Ни одно другое из написанных в ХХ веке произведений тюремной литературы не имело настолько заметного влияния на жизнь за переделами камер, как «Моя борьба» — автобиография и краткое изложение взглядов скандального политика, лидера немецкой Национал-социалистической рабочей партии Адольфа Гитлера. За неудачную попытку государственного переворота, прозванную «пивным путчем», Гитлер был приговорен к пяти годам тюрьмы, однако вышел через девять месяцев — в конце 1924 года, так что книга эта написана в некоторой поспешности. Первый том, в большей степени биографический, вышел в 1925 году, второй, скажем так, философско-тактический,— через год. Запоминающееся афористическое название придумал издатель. Сам Гитлер хотел назвать свой труд в свойственной ему многословной манере: «Четыре с половиной года борьбы против лжи, тупости и трусости». Через несколько лет книга стала бестселлером. В период Третьего рейха она распространялась бесплатно где только можно, но Гитлер все равно заработал на продажах миллионы. «Моя борьба» практически разделила судьбу автора и его режима — после их краха была запрещена практически повсюду. Первое после войны немецкое издание вышло только в 2016 году, было снабжено огромным критическим комментарием, разоблачающим гитлеровские идеи, и все равно вызвало скандал.

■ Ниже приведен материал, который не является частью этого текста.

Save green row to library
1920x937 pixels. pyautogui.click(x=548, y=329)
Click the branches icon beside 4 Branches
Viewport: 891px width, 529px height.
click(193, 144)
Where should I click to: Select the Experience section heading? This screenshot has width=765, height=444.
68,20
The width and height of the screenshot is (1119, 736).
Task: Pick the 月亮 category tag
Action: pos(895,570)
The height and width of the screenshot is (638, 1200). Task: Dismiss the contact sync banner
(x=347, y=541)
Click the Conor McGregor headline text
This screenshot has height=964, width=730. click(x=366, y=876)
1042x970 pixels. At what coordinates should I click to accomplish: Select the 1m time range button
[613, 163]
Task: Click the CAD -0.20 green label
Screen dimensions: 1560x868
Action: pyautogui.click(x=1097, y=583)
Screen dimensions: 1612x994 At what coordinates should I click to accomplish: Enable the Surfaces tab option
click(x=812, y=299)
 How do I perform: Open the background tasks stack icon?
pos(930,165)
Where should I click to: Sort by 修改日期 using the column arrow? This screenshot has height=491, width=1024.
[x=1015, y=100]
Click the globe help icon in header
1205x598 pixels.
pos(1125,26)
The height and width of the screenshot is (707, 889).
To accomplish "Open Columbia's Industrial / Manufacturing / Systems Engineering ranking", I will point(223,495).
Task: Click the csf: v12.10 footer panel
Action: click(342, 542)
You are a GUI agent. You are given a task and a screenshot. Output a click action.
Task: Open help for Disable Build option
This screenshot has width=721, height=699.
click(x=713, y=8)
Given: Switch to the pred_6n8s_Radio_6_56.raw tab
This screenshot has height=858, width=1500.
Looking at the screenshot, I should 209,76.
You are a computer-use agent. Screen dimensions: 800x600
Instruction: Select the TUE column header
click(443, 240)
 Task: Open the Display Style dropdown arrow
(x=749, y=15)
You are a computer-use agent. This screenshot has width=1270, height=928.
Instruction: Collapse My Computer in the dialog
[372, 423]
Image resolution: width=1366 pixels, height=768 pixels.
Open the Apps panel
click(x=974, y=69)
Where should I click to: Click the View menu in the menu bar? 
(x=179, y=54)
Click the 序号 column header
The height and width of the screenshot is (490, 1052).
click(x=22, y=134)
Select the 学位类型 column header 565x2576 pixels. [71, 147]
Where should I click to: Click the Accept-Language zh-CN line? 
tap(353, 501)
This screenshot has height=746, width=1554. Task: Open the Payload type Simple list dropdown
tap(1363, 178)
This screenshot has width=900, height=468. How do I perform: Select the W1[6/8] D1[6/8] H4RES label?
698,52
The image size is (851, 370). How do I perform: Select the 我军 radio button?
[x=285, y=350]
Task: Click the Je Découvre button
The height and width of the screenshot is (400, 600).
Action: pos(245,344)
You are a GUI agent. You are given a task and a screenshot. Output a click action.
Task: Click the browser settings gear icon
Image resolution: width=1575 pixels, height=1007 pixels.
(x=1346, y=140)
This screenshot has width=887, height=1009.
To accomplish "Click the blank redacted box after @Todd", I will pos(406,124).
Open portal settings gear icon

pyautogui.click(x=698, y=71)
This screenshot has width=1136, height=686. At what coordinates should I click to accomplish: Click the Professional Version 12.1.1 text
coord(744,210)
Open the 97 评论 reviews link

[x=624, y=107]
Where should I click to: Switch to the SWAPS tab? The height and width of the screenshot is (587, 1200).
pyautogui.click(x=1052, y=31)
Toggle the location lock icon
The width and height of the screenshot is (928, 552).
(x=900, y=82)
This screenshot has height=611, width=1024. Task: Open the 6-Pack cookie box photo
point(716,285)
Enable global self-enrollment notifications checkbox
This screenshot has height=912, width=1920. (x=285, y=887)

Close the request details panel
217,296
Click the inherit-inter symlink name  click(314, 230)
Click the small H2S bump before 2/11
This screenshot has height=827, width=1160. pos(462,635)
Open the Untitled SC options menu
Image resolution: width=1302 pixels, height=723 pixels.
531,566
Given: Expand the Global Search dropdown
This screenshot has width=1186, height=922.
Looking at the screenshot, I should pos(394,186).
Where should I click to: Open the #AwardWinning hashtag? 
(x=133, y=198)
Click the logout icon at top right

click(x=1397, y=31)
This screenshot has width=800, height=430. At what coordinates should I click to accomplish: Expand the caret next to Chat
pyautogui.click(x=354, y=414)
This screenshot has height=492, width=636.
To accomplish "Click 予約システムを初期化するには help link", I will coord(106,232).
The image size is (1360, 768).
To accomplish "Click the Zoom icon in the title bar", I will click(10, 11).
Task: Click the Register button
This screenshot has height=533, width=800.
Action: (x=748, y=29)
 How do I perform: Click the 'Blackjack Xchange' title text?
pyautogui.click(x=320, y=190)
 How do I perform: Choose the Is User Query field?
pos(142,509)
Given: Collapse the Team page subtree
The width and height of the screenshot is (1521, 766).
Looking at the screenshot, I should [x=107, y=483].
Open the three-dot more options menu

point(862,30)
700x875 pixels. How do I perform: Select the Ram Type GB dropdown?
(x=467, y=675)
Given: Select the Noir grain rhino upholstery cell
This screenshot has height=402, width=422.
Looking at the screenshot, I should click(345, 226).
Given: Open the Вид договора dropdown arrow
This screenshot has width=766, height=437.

Осип Мандельштам «Воронежские тетради», 1935–1937

В сталинском СССР писатели занимали особое место. Они оказывались на вершине общественной иерархии — и столь же часто за решеткой и в лагере. Во многом история советской литературы — это история заключенных, пропавших и освободившихся. В книгах, описывающих тюремный опыт, здесь нет недостатка. Однако сами советские тюрьмы и лагеря не были пригодны для литературной работы, поэтому большая часть этой литературы, включая «Один день Ивана Денисовича» и «Колымские рассказы», была создана уже на свободе, рассказывала об опыте заключения задним числом. Существуют тексты, сочиненные, заученные и чудом запомненные в лагерях (к таким относятся поэмы Солженицына), но в истории литературы они занимают место не самое примечательное. Однако, может быть, главные русские стихи ХХ века тоже имеют отношение к опыту заключения. «Воронежские тетради» написаны между двумя арестами Мандельштама, в ссылке. Вместо предсказуемых отчаяния или смирения этот момент фатальной неслышимости, подвешенности судьбы оказался для Мандельштама требованием речи предельно громкой, обращений к непредставимо большому собеседнику, перестройки русского поэтического языка вровень с еще не рожденной и невидимой громадной историей.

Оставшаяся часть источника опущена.